Erikson (1968) did come to accept that there were some differences between men and women in the sequence of stages. Eg: men typically achieve a sense of identity before they achieve deep and sustained intimacy with a sexual partner during the stage of early adulthood. Most women on the other hand, Erikson argued, do not fully achieve a sense of identity until they have found a potential husband – ie: the woman’s sense of identity will partly depend on the man she marries. Iris Sangiuliano (1978) found that women often subjugated their development of identity to family responsibilities – often putting off identity formation until early middle age. (Although she conducted in-depth interviews with her participants, it should be noted that Sangiuliano’s sample size was rather small and some caution needs to be exercised in generalising from it.) J W Hodgson & J L Fischer (1979) found similar patterns between male and female undergraduates in the relationship between identity and intimacy. 19/21 women rated as identity achievers were also rated as showing intimacy in their relationships; but 15/29 not rated as identity achievers showed intimacy. Of the men studied, only 3 showed intimacy without identity. According to Roger Gould (1978), the major task of women in their mid-40s is to deal with the persisting assumption that they need a ‘protector’ to survive. In the first decade of the 21st Century, where many young(-ish) women in the Western world are career-oriented and see having a family as an option rather than a predetermined fact, Erikson’s assertions about women and identity – and Sangiuliano’s and Gould’s – are vulnerable to the criticism of historical bias. However, trends regarding the aspirations of women vis-a-vis their multiple roles are still in far too much a state of flux to be sure that Erikson’s assertions in this respect are obsolete.

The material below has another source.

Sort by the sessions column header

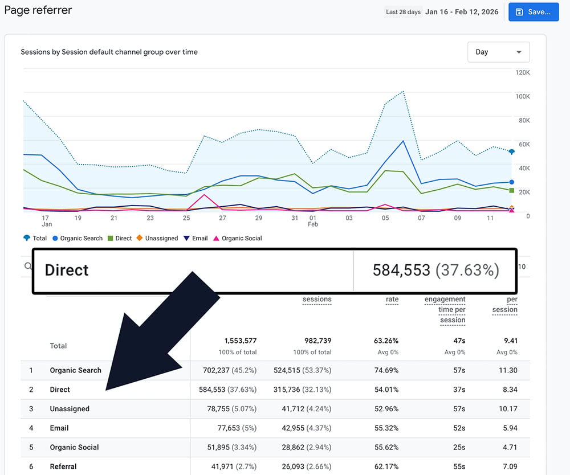[x=316, y=300]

Social class, in addition to gender, may affect progress through the stages. Bernice Neugarten (1975) provided clear evidence that key developmental changes tend to occur earlier in life for working-class men than for middle-class men. Working-class men tend to get married, have children and a full-time job by their early 20s; but middle-class men often wait to settle down until their 30s.

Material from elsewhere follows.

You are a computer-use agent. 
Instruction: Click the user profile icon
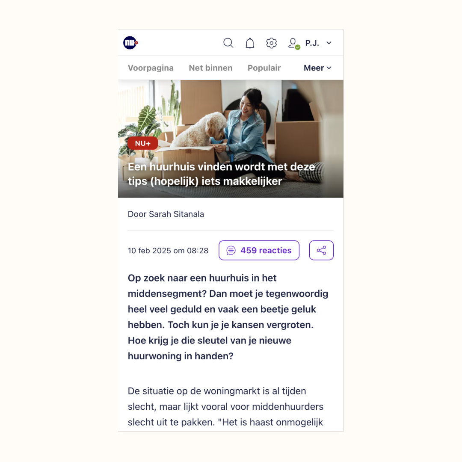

Another controversial aspect of Erikson’s work is his agreement with Freud that personality differences between the sexes are biologically based, originating in the possession of or lack of a penis. Erikson (1968) based this conclusion on research with children in a study in which boys and girls from age 10 to 12 constructed various scenes with toy figures and wooden blocks. Such claims can be supported at least partially by Hans J Eysenck & Sybil G B Eysenck’s (1976) concept of Psychoticism – the reservation in this is that Erikson does not recognise gender differences in tendencies to impulsiveness and compulsiveness as Eysenck & Eysenck do.

Of course, Erikson’s theory does not lend itself to cause-and-effect laboratory experiments. Researchers can only hope to find correlations amongst factors intra- and inter-stage. This is what Stephen Kahn et al (1985) did in a longitudinal study; they looked at students’ identity scores in 1963 and then their marital status 20 years later. They found that women with low identity scores were likely to be divorced or separated whereas men with low identity scores were more likely to have remained single. Based on concurrent, retrospective and prospective self-reporting questionnaires and administering personality scales (including 2 linked explicitly to Erikson’s concepts) to a young adult group, a middle-aged group and an old-aged group, Carol Ryff & S G Heincke (1983) found that all 3 groups perceived themselves as being more generativity-oriented at middle age and having higher integrity at old age.

Critics of Erikson’s theory say that it is more applicable to boys than to girls and that more attention is paid to infancy and childhood than to adult life, despite the claim to be a life-span theory. However, many have found Erikson’s theory offers a useful framework for analysing developmental histories  and it has stimulated much research. In Integrated SocioPsychology it is particularly useful for looking at patterns of vMEME development in children.